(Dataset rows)
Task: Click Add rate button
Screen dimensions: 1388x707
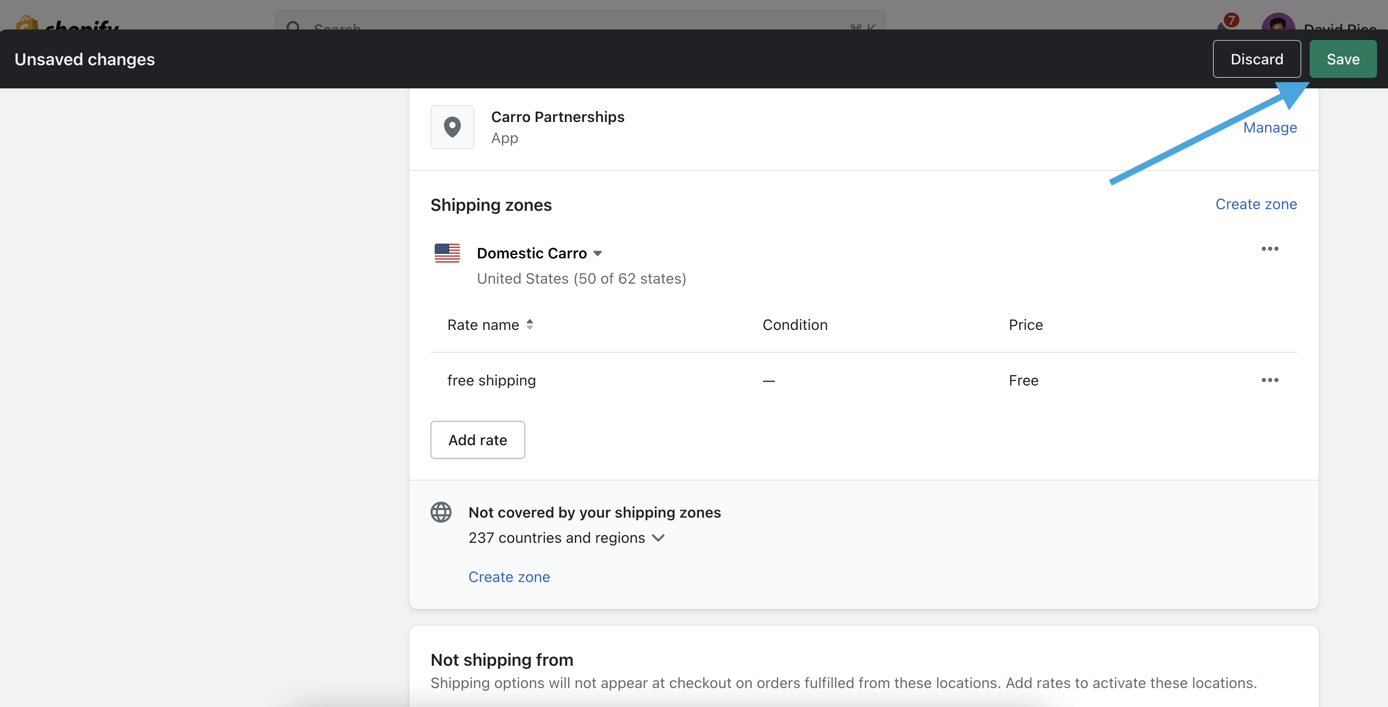Action: (x=477, y=440)
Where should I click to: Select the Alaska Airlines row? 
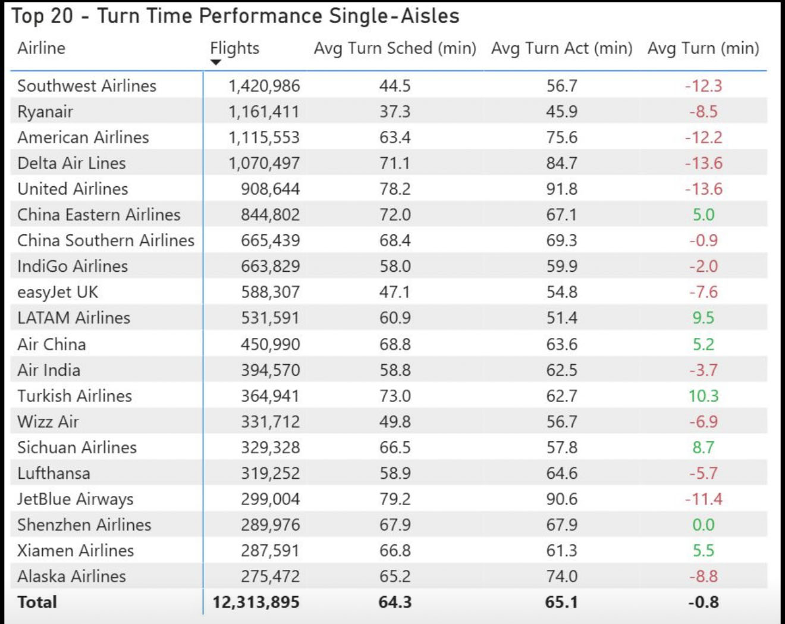pyautogui.click(x=71, y=576)
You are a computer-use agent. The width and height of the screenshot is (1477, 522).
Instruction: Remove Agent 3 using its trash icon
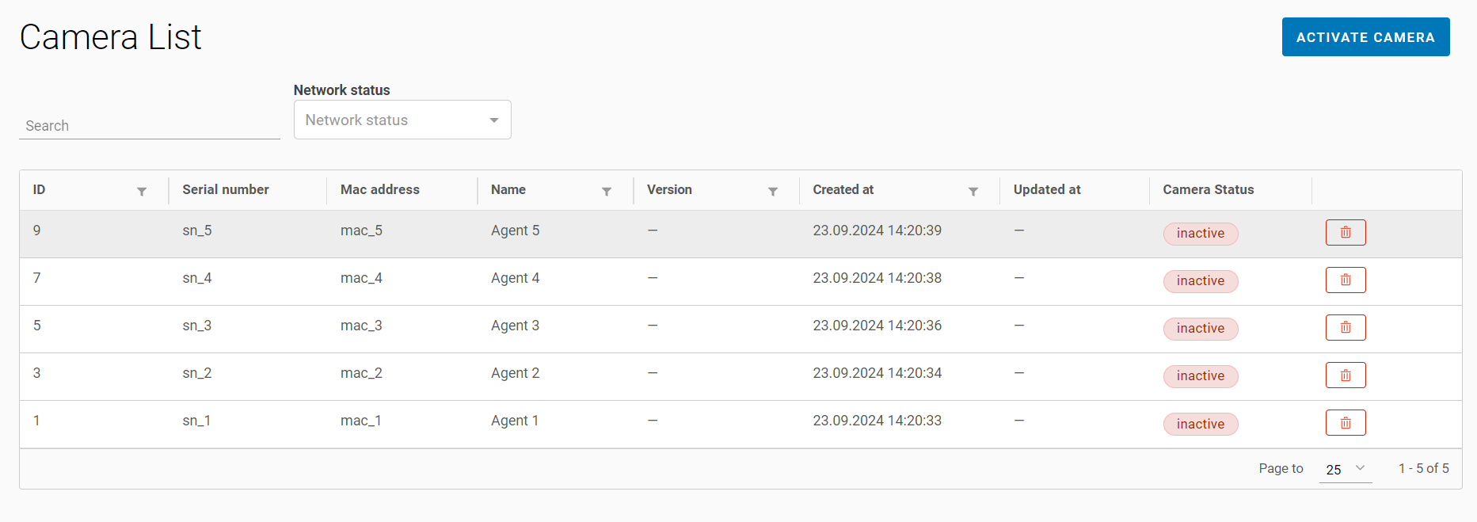click(1345, 327)
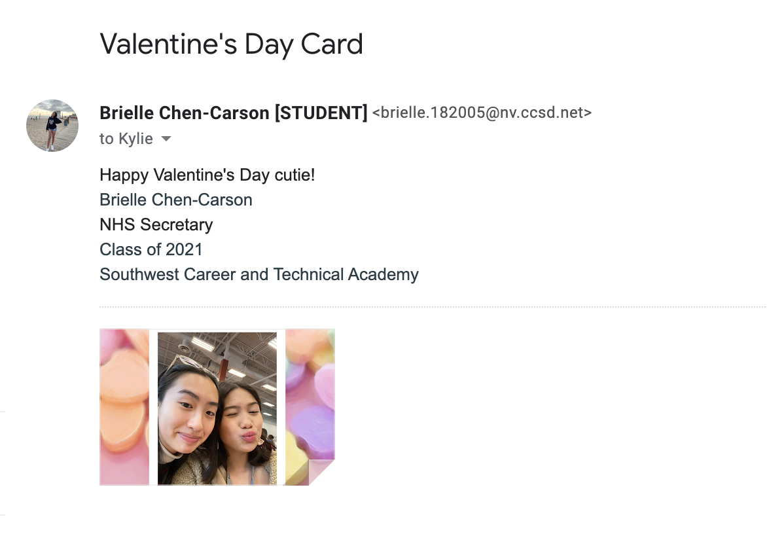Click the "Happy Valentine's Day cutie!" message line
The width and height of the screenshot is (767, 555).
coord(207,175)
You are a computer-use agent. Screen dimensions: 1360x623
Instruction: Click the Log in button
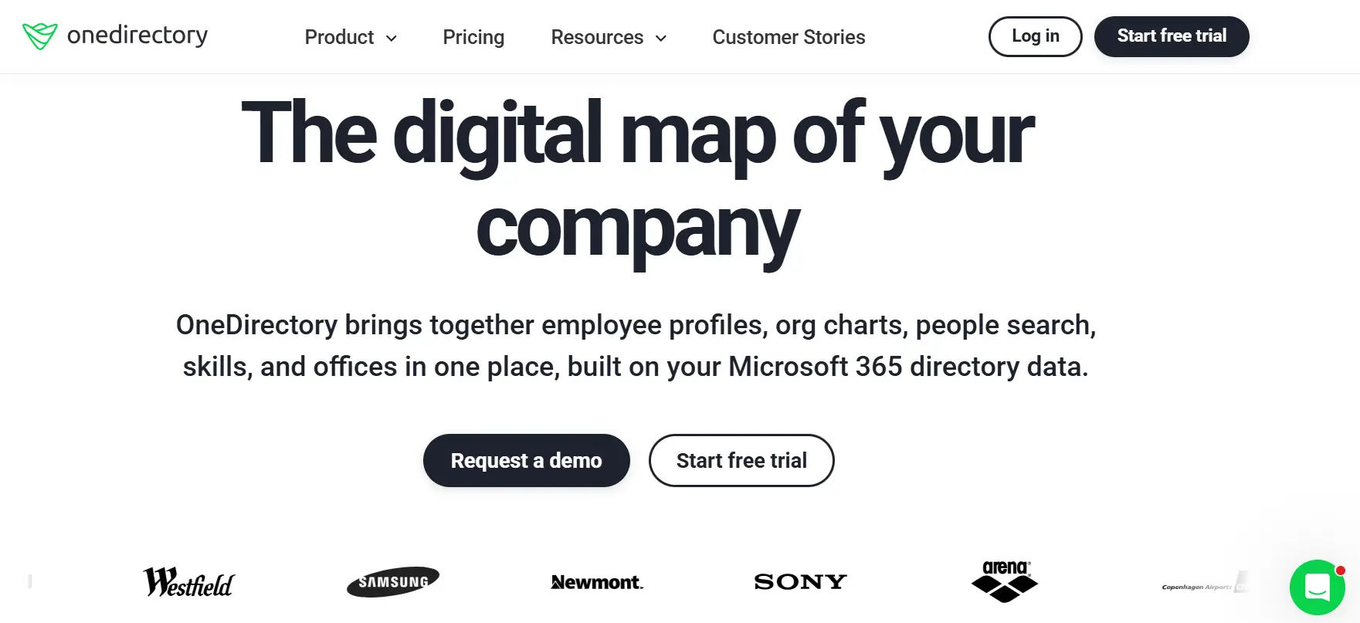point(1035,36)
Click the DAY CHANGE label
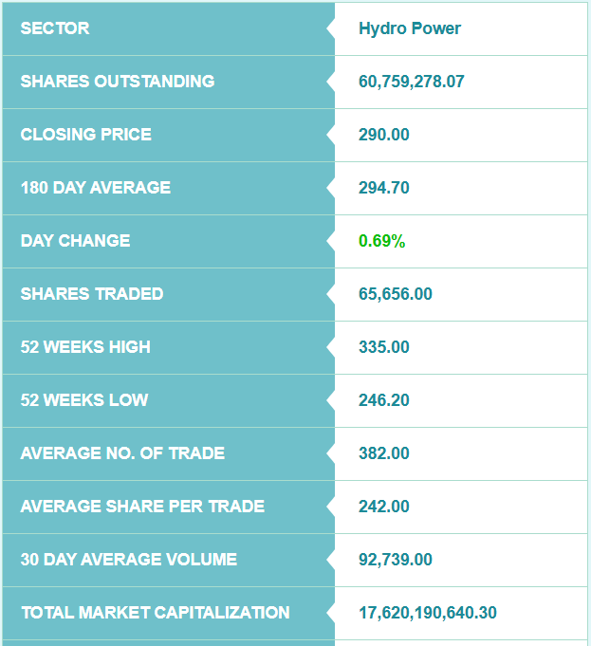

The exercise: Can you copy every one of the dataset rows above word for word, leaving the pictures out?

Response to the task:
Task: Click Add rate button
Screen dimensions: 1388x707
Action: (x=477, y=440)
Where should I click to: Select the Alaska Airlines row? 
pyautogui.click(x=71, y=576)
You are a computer-use agent. The width and height of the screenshot is (1477, 522).
Instruction: Remove Agent 3 using its trash icon
click(1345, 327)
Click the "Happy Valentine's Day cutie!" message line
The width and height of the screenshot is (767, 555).
coord(207,175)
You are a computer-use agent. Screen dimensions: 1360x623
Instruction: Click the Log in button
point(1035,36)
Click the DAY CHANGE label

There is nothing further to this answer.